Anheuser-Busch InBev’s blockbuster US$107.4b purchase of SABMiller — the largest ever deal in consumer products and retail — and the merger of HJ Heinz and Kraft Foods, creating a company with a combined revenue of US$28b, are two examples of consumer products companies buying for scale.
At the same time, however, consumer products and retail companies are also overwhelmingly (73%) considering acquisitions that complement their existing business models, while nearly one-fifth (19%) are eyeing investments in niche areas to align their business with emerging trends.
Increased cost-efficiency leads to increased M&A
Consumer products and retail companies are strategically evaluating their portfolios and shedding non-core underperforming assets to not only reduce costs, but also to employ investments in higher growth products. They are considering a full range of options that seek to balance the need to improve share price performance with opportunities to drive long-term business growth.

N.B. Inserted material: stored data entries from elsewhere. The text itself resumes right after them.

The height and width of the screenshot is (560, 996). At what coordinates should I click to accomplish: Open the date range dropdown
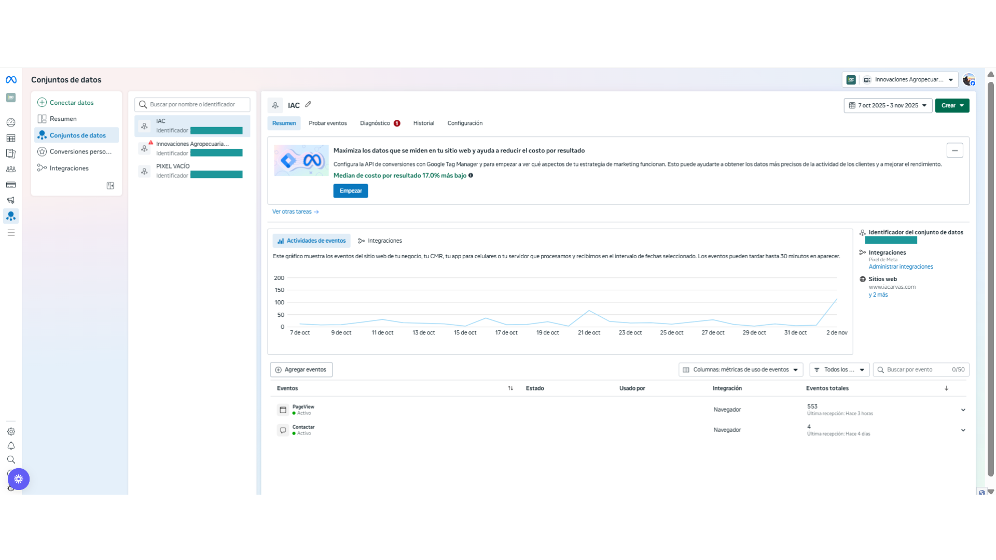[x=888, y=106]
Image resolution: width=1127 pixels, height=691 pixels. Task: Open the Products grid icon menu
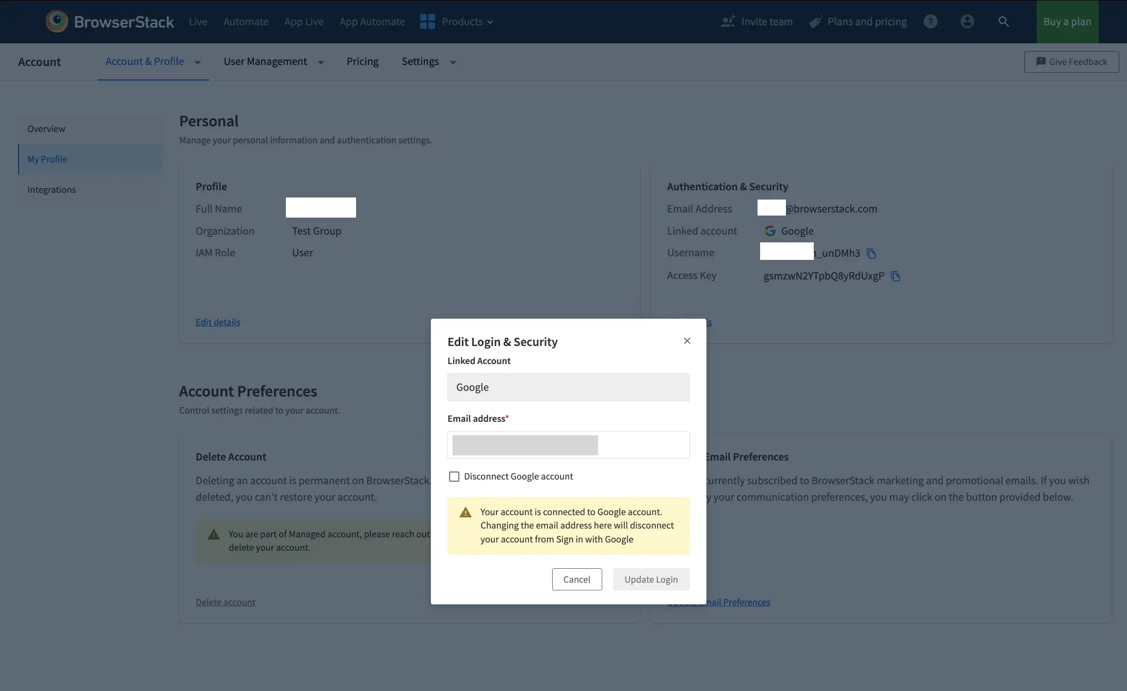pyautogui.click(x=427, y=22)
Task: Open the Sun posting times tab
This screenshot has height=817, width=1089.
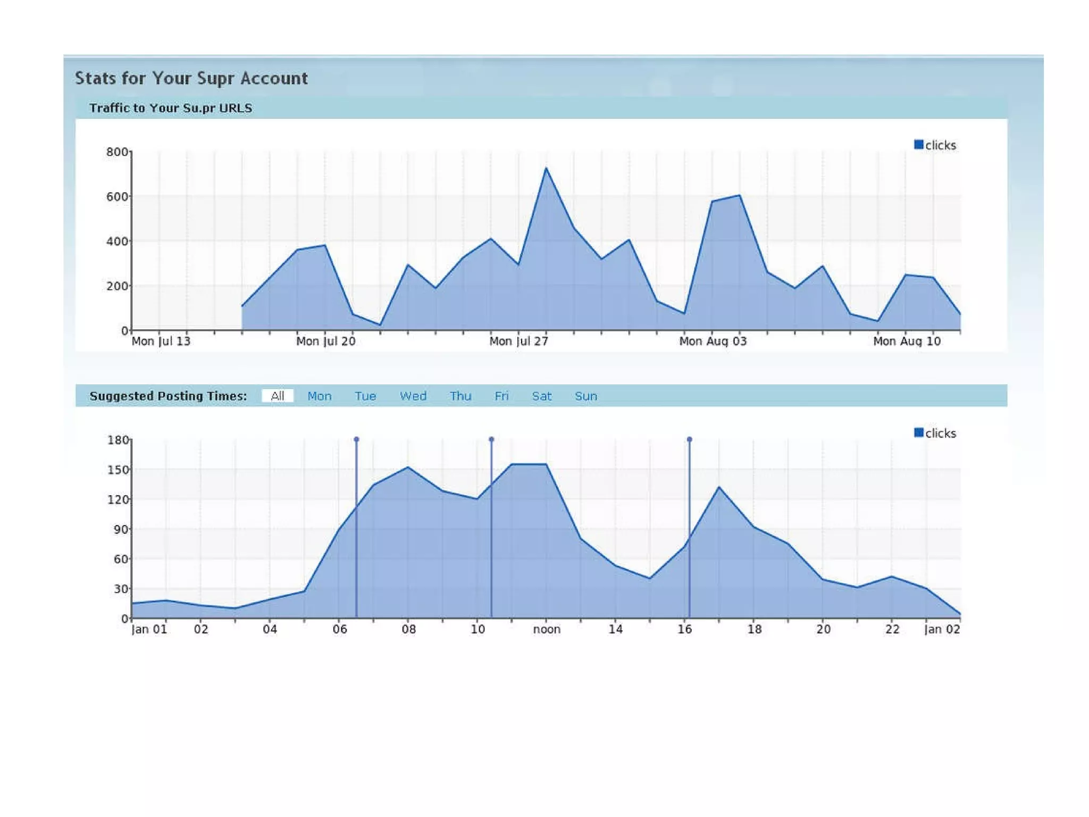Action: pyautogui.click(x=585, y=396)
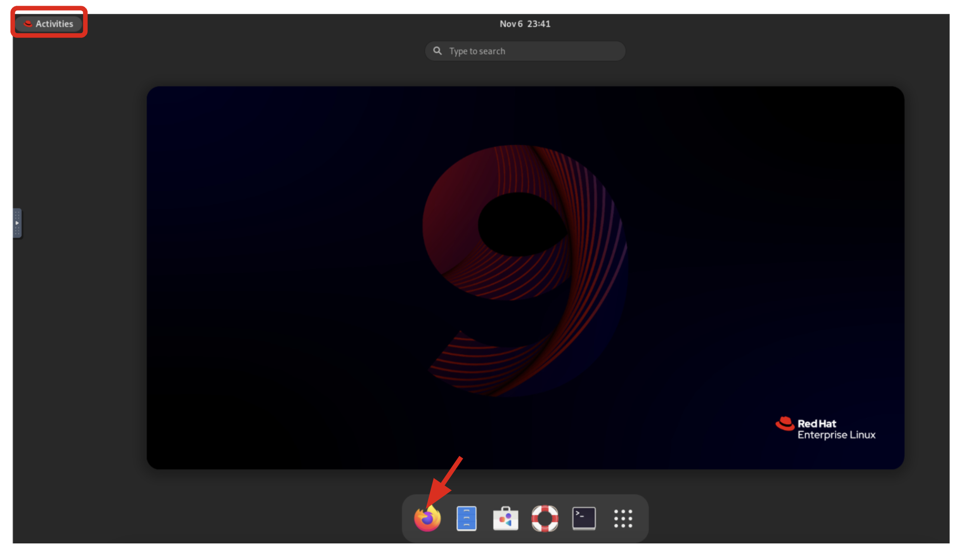This screenshot has height=553, width=957.
Task: Expand the side control bar arrow
Action: click(x=17, y=223)
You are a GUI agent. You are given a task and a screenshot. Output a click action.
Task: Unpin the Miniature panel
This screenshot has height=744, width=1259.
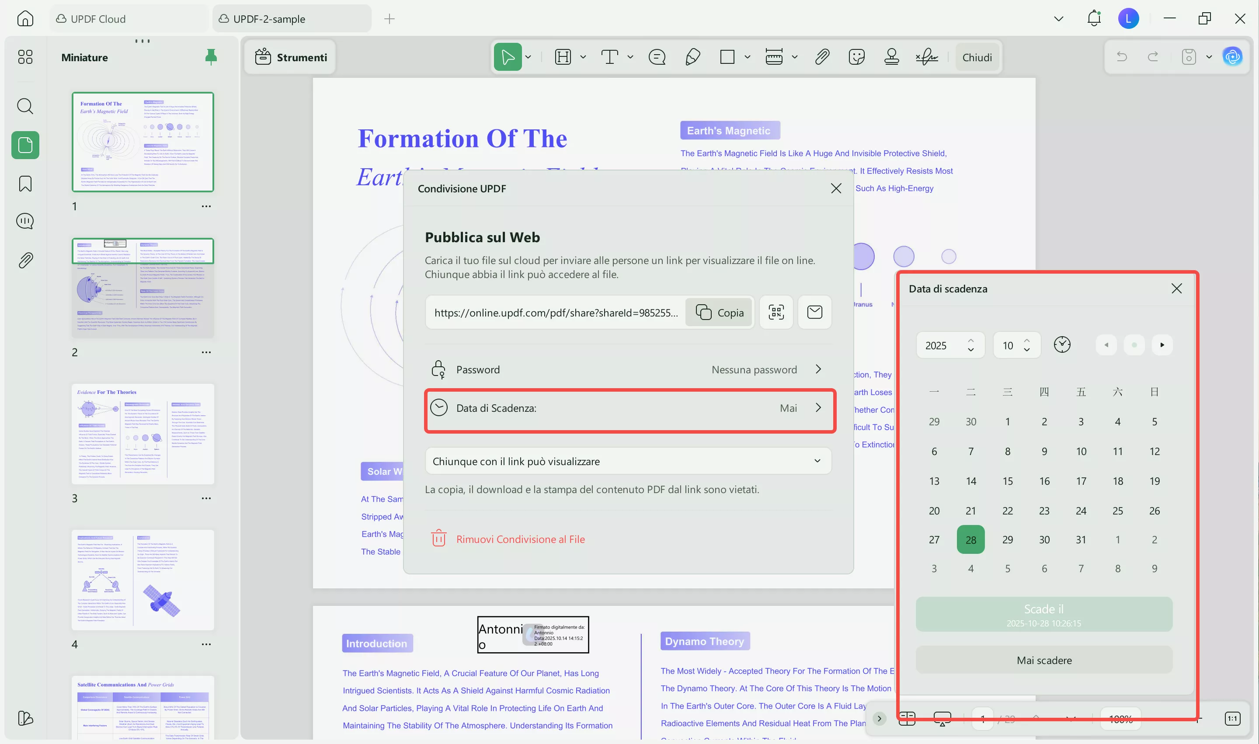[x=211, y=57]
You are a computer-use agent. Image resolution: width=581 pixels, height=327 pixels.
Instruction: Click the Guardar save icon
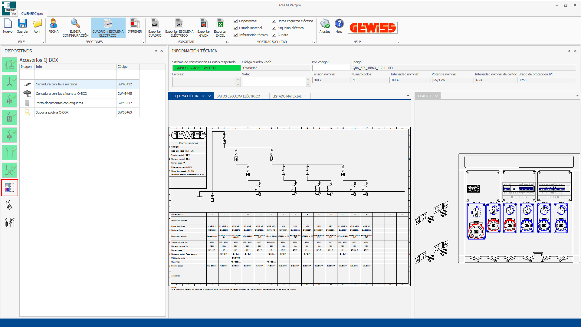click(22, 24)
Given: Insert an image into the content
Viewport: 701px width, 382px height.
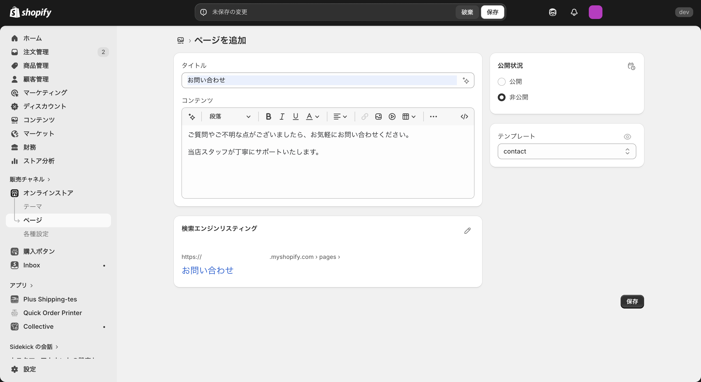Looking at the screenshot, I should pos(378,116).
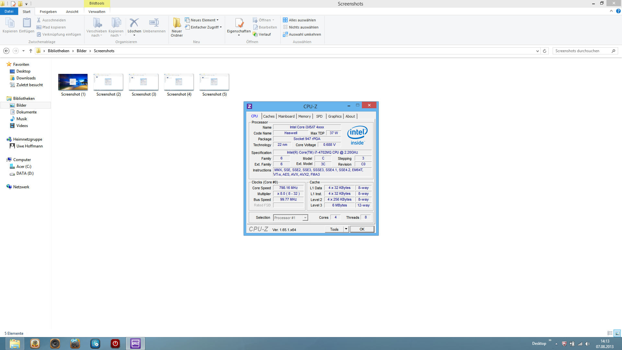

For 28% of respondents, the attention is on allocating available capital toward investments like R&D and new products to drive organic growth.
Despite an uneven economic recovery in Europe and a slowdown in emerging markets, consumer products and retail executives remain optimistic. However, to truly capitalize on the increasing number and quality of opportunities in the next 12 months, executives will have to do more than bridge the gap between a business strategy that focuses on cost containment and an M&A strategy focused on growth.
As evidenced by some of the sizable deals we’ve been seeing in the market lately, companies are starting to make bold M&A moves to grow their businesses and outpace their competition. The question consumer products and retail companies need to be asking themselves, however, is: are we being bold enough?